Ibrahim Kalin, the head of Turkey’s MIT intelligence agency, also visited Damascus on December 12, four days after Assad’s fall.
Ankara had for years backed rebels looking to oust Assad and welcomed the end of his family’s brutal five-decade rule after a 13-year civil war, which has killed at least half a million Syrians.
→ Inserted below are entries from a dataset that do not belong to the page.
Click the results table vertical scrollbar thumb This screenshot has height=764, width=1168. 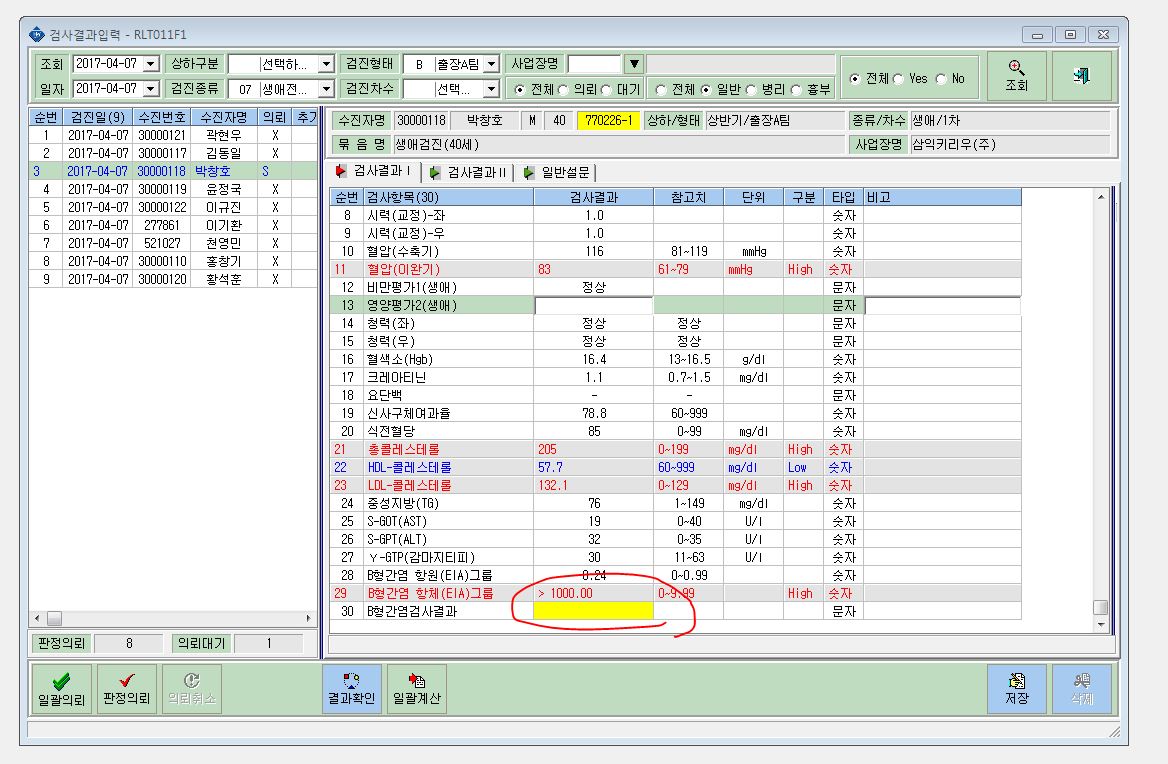(x=1100, y=607)
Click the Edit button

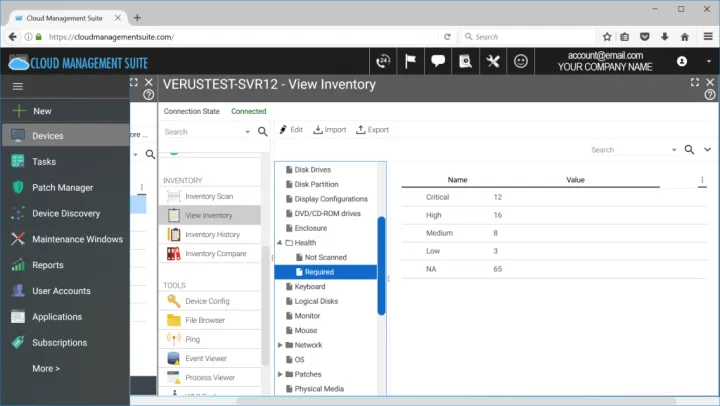291,130
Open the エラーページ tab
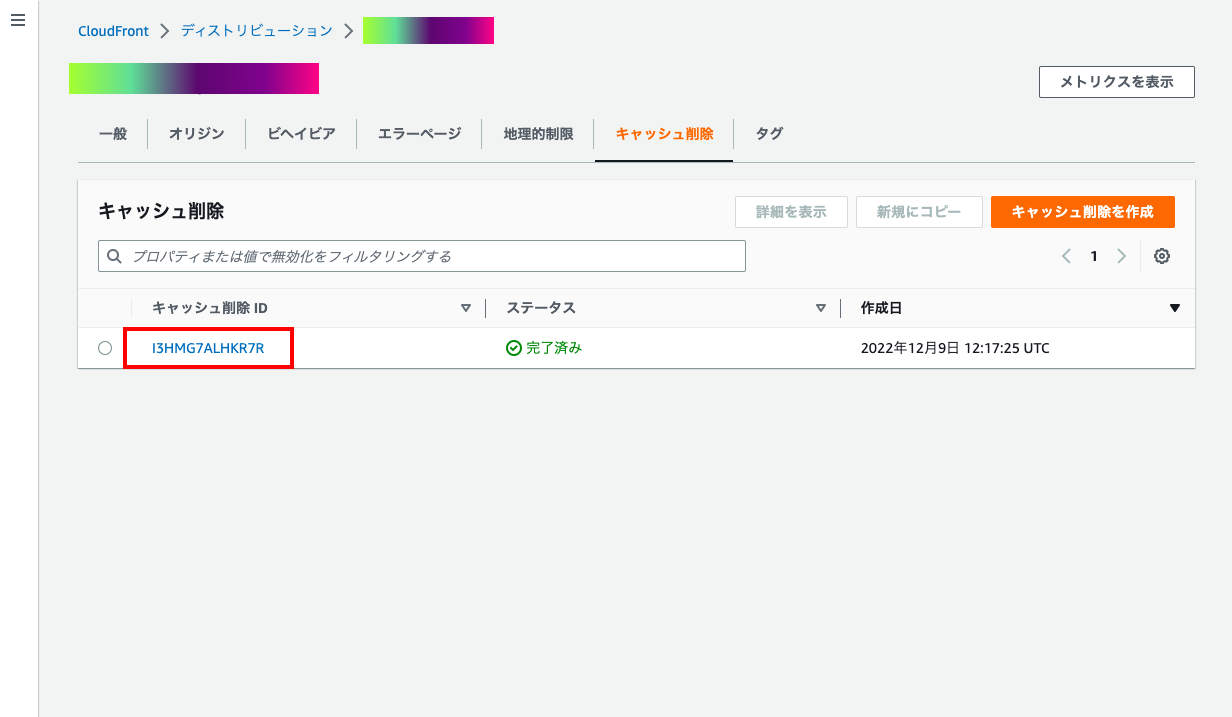The width and height of the screenshot is (1232, 717). tap(419, 134)
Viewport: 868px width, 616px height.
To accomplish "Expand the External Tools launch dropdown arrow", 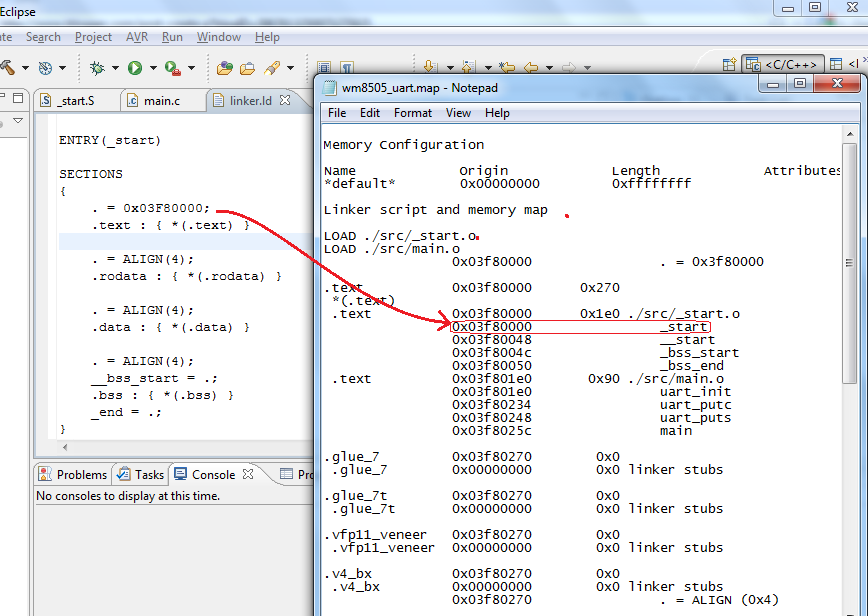I will (190, 68).
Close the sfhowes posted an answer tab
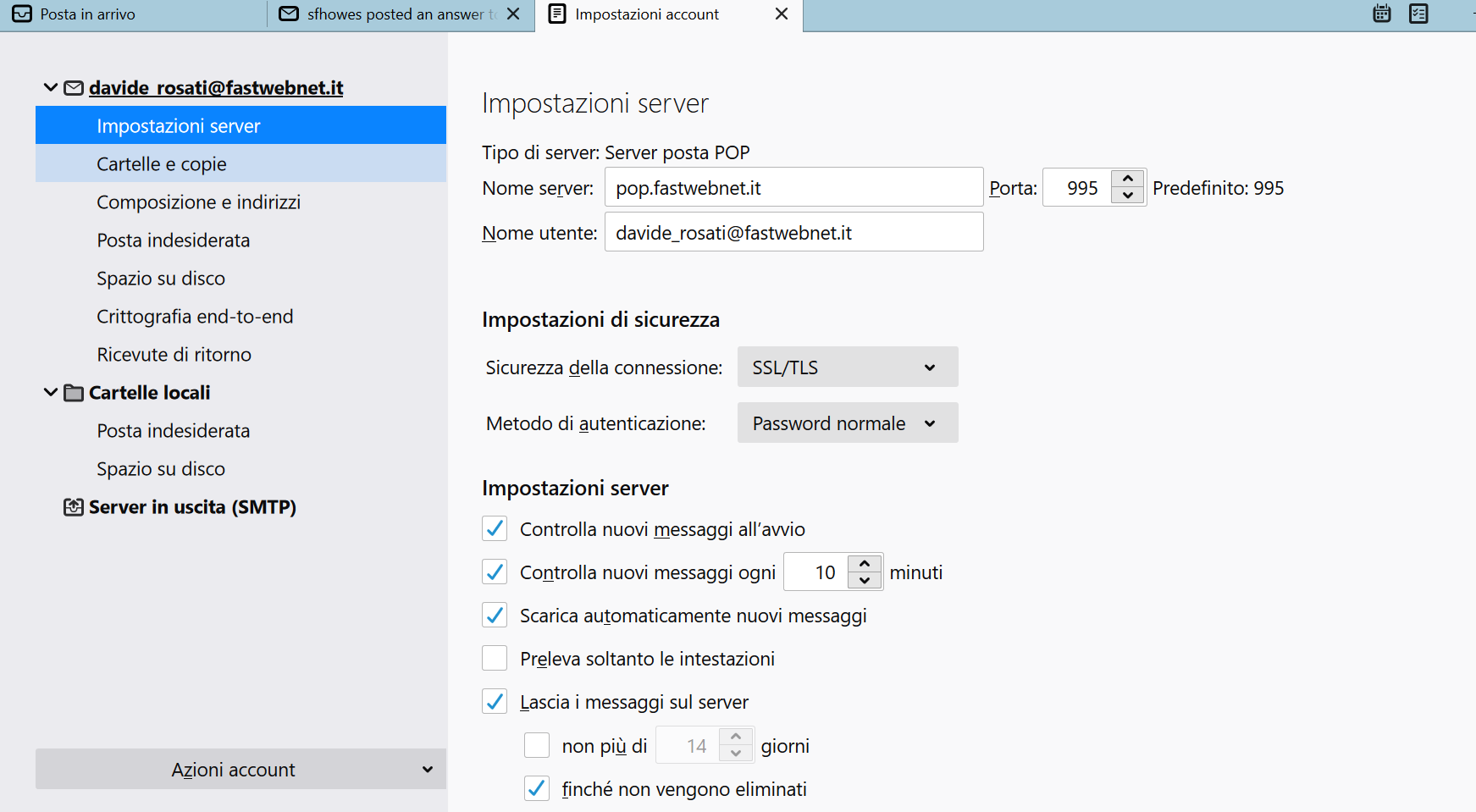 point(513,14)
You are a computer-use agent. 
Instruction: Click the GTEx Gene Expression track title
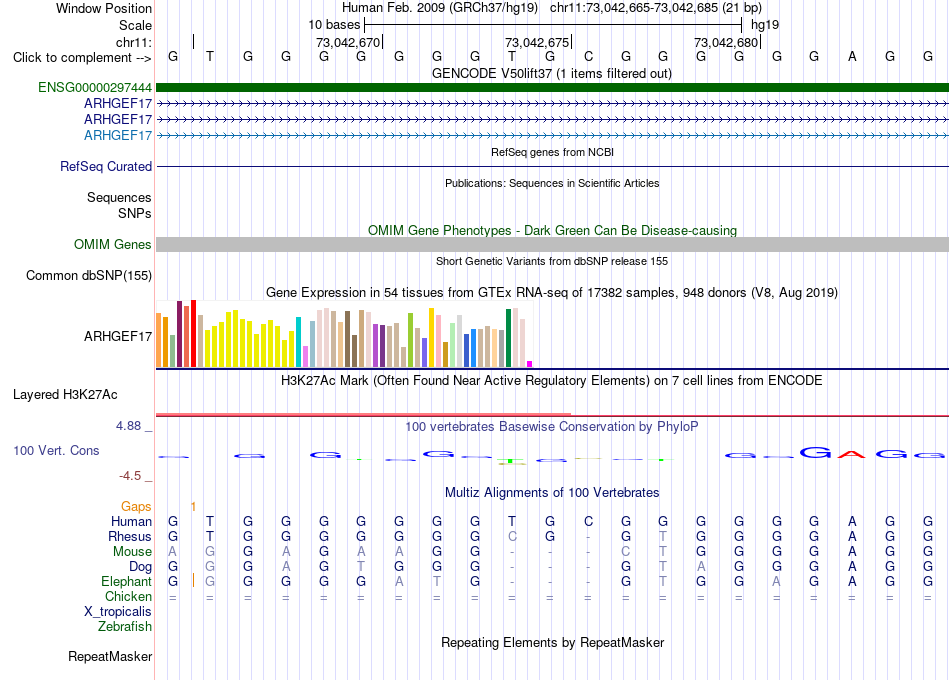pos(552,293)
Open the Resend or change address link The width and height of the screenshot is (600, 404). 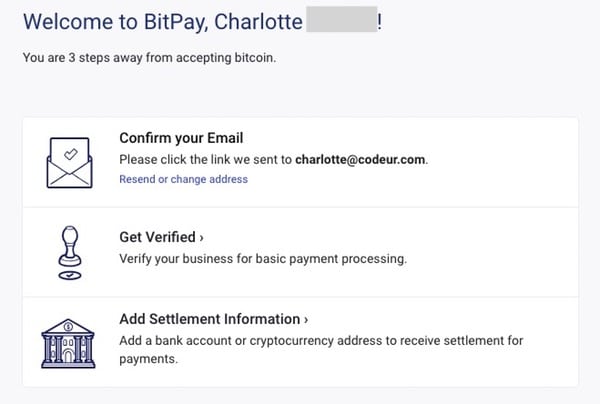[x=183, y=179]
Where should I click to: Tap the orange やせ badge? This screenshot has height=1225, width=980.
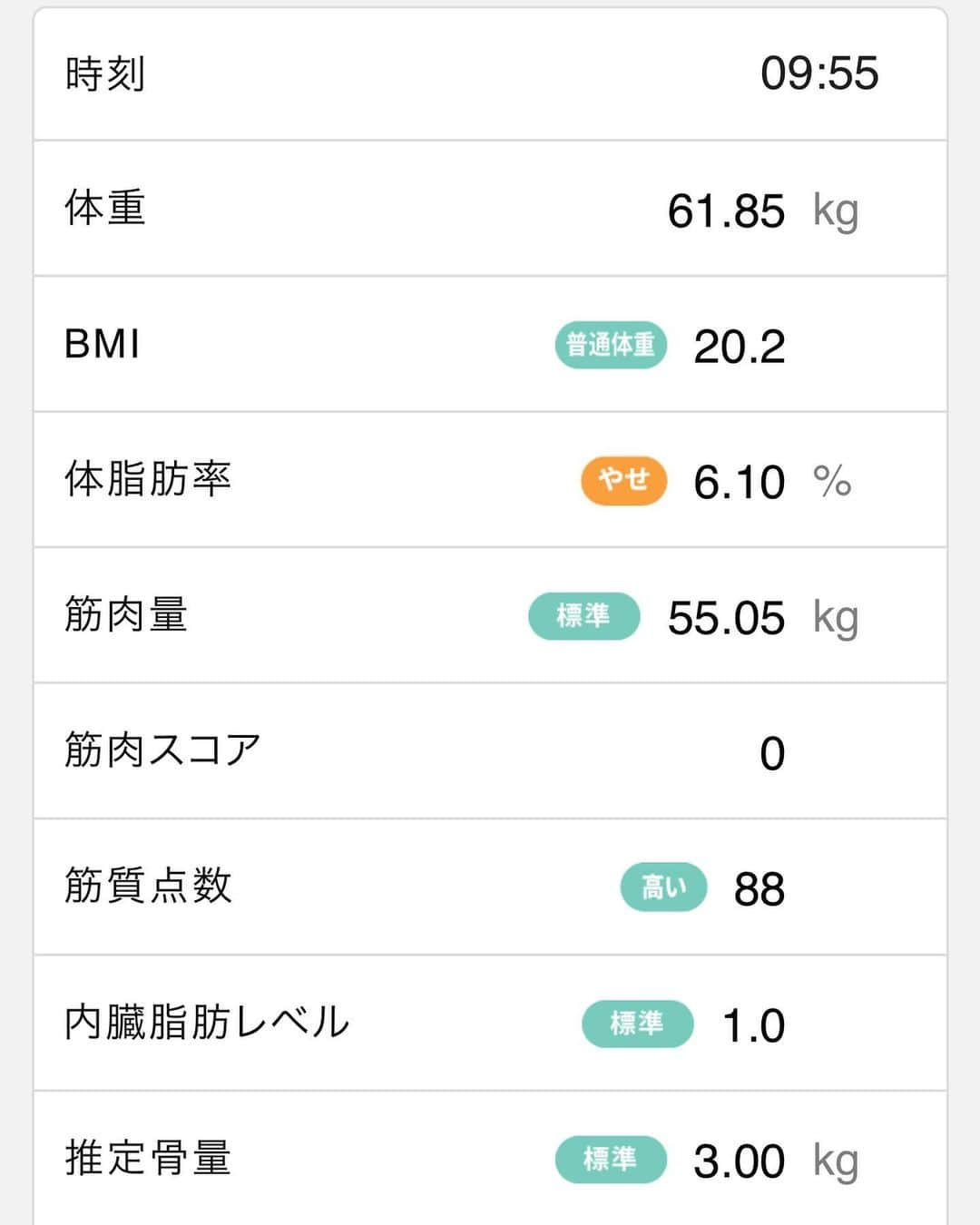click(x=624, y=479)
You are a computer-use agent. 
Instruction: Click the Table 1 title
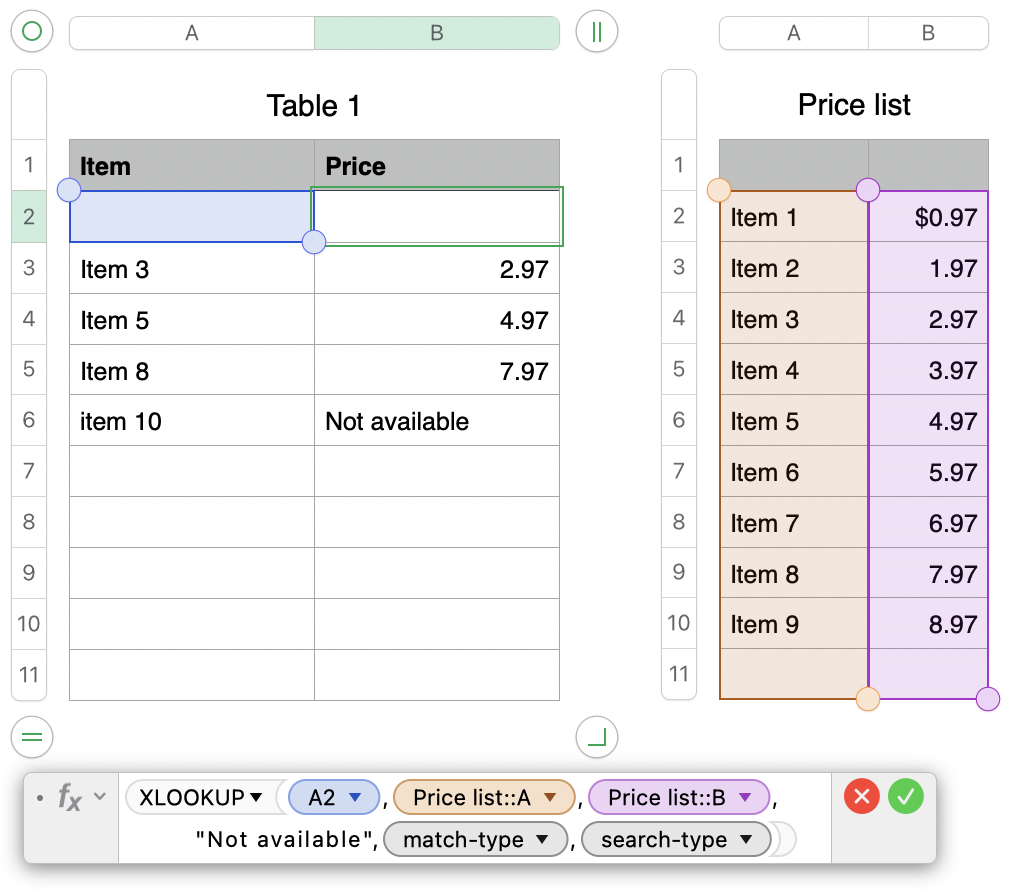pos(313,105)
Turkey also hosts millions of Syrian refugees it hopes will start returning home after Assad’s fall, and has vowed to help rebuild Syria.
Fidan’s visit comes amid fighting in northeast Syria between Turkey-backed Syrian fighters and the Kurdish YPG militia, which spearheads the US-allied Syrian Democratic Forces (SDF) in the northeast and Ankara regards as a terrorist organisation.
Earlier, Turkey’s defence minister said Ankara believed that Syria’s new leadership, including the Syrian National Army (SNA) armed group which Ankara backs, will drive YPG fighters from all territory in the northeast.
Ankara, alongside Syrian allies, has mounted several cross-border offensives against the Kurdish faction in northern Syria and controls swathes of Syrian territory along the border, while repeatedly demanding that its NATO ally Washington halts support for the Kurdish fighters.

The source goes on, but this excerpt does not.